A prominent threat since the mid-2000s, ransomware attacks continue to plague businesses large and small – and they’ve grown more sophisticated over time.
Ransomware is a kind of computer malware that encrypts and blocks access to computer files until a ransom is paid. It targets both human and technical weaknesses and is delivered in multiple ways.
In 2019, the FBI’s Internet Crime Complaint Center (IC3) received 2,047 ransomware complaints from American companies, a 37% increase over 2018. The actual number was probably much higher, because only a small percentage of attacks are reported. Across the globe, there were an estimated 204 million ransomware attacks in 2018.
Ransomware is the fastest growing type of cybercrime, according to Cybercrime Ventures. Every 14 seconds across the globe, a business falls victim to a ransomware attack.
As ransomware attacks have evolved, the business risks have drastically increased.
Risk No. 1—Financial
Most early ransomware attacks affected a single system, and payments to decrypt the files were typically under $500. Today, entire networks are encrypted in a single attack, and the ransom demanded can easily go into millions of dollars.
In 2019, the 2,047 ransomware attacks reported to the FBI had adjusted losses of nearly $9 million. Globally, ransomware attack losses were $11.5 billion in 2019, according to Cybercrime Ventures. The company predicts that global ransomware damage will hit $20 billion in 2021.
Ransomware attackers have created a tiered pricing structure to leverage more payment depending on the importance of services provided. A workstation might be priced at $2,000, while an email server might be hundreds of thousands to decrypt.
In recent years, some organizations have had to shut down because of the overwhelming financial burden of these types of attacks. Even without the ransom payment, the cost of restoring IT operations can be steep.
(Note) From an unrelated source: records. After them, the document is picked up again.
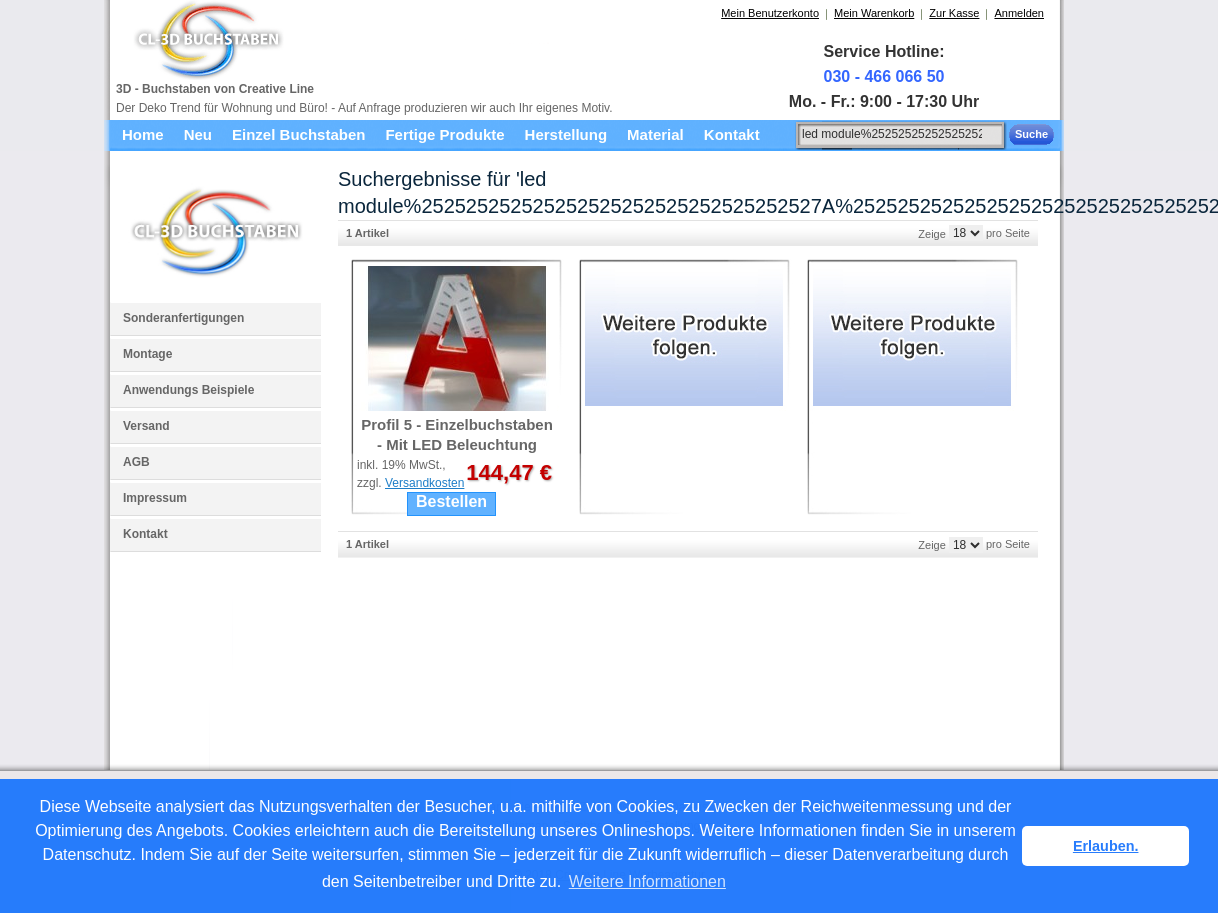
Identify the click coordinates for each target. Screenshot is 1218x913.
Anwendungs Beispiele (188, 390)
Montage (147, 354)
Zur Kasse (954, 13)
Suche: (785, 131)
Risk No. 2 – Disruption to Operations
As cybercriminals have moved towards mass encryption of all systems in a network instead of a single system, the risk of major disruptions to business operations increases exponentially.
The question organizations need to be prepared to answer is this: “If we woke up tomorrow and all of our computers were unavailable, how could we continue to conduct business?” Even with backups, entire network-wide interruptions take days or even weeks to recover, which can cause major disruptions.
Risk No. 3—Reputation
When organizations choose not to pay a ransom to recover their IT systems, cybercriminals can include extortion demands to ensure payment is received. These criminals attempt to steal sensitive information in the days prior to organizations learning that their computers have been compromised.
Risk No. 4 – Compliance issues
When businesses and organizations maintain regulated data, such as personally identifiable data, financial information or electronic patient health records, data breaches from ransomware attacks can cause compliance issues. Organizations need to consider the access level gained during the attack and whether their systems hosting regulated data were accessed. Organizations must conduct good-faith risk assessments to determine how likely it is that protected health information was accessed or extracted.
How to protect your organization
Most ransomware attacks happen in phases. The initial phase is to compromise one computer; next, the hackers gain elevated access on the network. The third phase is to spread, and then to identify and steal sensitive data. The final phase is executing the ransomware.
Each phase will leave artifacts that cybersecurity professionals and proper technology can identify and block. If organizations practice basic cybersecurity hygiene, most attacks can be stopped early in their tracks.
Basic cybersecurity hygiene includes:
• Make sure antivirus software is deployed to all systems, is consistently updated and configured to block and alert administrators to malware.
• Regular security assessments can help organizations identify and correct weaknesses.
• All security alerts should be investigated and cleared.
• Ensure that firewall, endpoint and web filter logs are retained for at least 30 days.
• Implement the 3-2-1 backup strategy: Have at least three copies of your data in two different media formats, with one of the copies held offsite. If cybercriminals compromise your backups during the attack, you will be unable to recover. ■
Gui Cozzi is cybersecurity practice leader at Dean Dorton, a Kentucky CPA accounting firm with an IT security/tech consulting division.